How selfies can make us all safer
On the internet, nobody knows you’re a dog. And that’s exactly how criminals like it. The level of anonymity that the internet affords people is presenting an ever-greater challenge to regulators, businesses and even consumers, who are increasingly becoming the target for trolling, cybercrime and identity theft.
Evidently, the answer has to be more transparency, with a greater focus on identity verification. Businesses and consumers alike need to be confident that the people they are communicating and transacting with online are exactly who they say they are. This is true across the board – from social media networks and online marketplaces, through to online banking apps and gaming platforms.

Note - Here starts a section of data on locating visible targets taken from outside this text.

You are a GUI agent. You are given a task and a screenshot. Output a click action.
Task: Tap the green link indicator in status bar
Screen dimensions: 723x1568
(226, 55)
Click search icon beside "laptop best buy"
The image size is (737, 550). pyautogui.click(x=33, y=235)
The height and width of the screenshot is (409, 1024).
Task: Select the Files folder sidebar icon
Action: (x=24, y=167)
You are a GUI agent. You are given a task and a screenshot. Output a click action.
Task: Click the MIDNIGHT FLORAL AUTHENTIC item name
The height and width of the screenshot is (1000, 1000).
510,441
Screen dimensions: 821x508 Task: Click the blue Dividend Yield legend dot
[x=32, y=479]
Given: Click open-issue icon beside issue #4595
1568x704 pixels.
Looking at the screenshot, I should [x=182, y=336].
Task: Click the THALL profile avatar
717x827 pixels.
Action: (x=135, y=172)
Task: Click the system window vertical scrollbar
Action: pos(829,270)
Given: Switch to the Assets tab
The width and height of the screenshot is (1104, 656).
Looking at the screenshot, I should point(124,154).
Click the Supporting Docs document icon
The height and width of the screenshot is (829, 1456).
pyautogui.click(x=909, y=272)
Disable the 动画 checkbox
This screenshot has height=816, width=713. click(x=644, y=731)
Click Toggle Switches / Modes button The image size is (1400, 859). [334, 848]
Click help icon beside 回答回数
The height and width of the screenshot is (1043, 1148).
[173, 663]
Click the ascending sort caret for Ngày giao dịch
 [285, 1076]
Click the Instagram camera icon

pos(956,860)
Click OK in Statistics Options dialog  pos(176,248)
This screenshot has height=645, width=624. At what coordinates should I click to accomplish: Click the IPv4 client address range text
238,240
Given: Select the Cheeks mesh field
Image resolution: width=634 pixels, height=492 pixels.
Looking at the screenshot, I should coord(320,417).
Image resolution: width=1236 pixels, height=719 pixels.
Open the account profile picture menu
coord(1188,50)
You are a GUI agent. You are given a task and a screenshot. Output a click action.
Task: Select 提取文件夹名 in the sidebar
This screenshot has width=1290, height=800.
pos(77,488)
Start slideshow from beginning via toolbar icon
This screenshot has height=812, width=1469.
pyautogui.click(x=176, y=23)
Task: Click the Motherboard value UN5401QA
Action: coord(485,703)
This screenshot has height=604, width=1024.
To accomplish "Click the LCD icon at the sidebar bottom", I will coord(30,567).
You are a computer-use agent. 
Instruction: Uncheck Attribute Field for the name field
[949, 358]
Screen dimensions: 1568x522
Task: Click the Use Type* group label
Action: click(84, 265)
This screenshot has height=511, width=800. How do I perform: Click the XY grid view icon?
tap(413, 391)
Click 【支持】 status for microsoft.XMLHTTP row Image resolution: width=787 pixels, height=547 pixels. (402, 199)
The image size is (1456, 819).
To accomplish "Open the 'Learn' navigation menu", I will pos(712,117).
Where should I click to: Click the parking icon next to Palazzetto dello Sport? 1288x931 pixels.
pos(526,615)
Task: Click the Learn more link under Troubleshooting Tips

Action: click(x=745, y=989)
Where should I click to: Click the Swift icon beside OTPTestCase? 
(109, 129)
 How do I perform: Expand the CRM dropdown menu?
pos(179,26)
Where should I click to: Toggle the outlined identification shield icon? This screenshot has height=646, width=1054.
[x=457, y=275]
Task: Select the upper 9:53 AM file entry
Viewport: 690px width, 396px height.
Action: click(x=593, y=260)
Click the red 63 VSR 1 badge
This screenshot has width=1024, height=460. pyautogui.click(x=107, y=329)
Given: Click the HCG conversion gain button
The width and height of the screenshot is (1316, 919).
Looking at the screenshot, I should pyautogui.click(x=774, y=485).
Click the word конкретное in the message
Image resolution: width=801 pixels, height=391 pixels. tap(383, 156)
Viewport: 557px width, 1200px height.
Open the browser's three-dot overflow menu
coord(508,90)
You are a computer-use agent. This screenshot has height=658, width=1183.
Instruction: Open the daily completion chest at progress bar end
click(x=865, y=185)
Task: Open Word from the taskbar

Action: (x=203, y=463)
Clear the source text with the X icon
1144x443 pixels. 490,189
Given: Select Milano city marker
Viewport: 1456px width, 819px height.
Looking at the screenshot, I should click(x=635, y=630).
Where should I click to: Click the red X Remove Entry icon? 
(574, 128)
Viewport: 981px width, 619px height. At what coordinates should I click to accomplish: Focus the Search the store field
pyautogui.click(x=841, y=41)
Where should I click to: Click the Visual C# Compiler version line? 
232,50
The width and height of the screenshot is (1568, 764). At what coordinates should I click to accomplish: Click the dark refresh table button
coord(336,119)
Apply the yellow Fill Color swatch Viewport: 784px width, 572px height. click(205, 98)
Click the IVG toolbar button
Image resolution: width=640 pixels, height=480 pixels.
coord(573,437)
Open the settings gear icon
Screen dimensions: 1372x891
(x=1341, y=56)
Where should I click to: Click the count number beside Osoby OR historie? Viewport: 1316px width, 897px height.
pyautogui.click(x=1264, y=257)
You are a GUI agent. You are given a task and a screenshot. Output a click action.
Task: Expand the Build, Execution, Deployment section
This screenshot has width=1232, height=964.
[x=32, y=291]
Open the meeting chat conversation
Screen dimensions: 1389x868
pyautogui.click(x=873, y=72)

Identity verification strategies and technologies are evolving at pace, in line with changing consumer behaviour. In a dynamic online environment, identity verification needs to work quickly and seamlessly across multiple channels, and fit in with a world-class digital experience.
This is why biometric authentication — uniquely identifying a person by evaluating one or more distinguishing biological traits — is becoming such a critical element of identity verification, driven by staggering adoption rates of smartphones that support and enable biometric technology. Data from Statista suggests that there are 3.2 billion smartphone users worldwide, which puts global smartphone penetration at around 41.5%.
Businesses need to be able to verify the identity of new customers during the online account creation process, but they need to provide an experience which is quick and intuitive. Consumers are increasingly intolerant of poor online account opening processes and firms risk losing customers and revenue if they don’t get it right. However, if brands can deliver smooth, seamless and secure account creation, then it sets them up for long and fruitful relationships with customers.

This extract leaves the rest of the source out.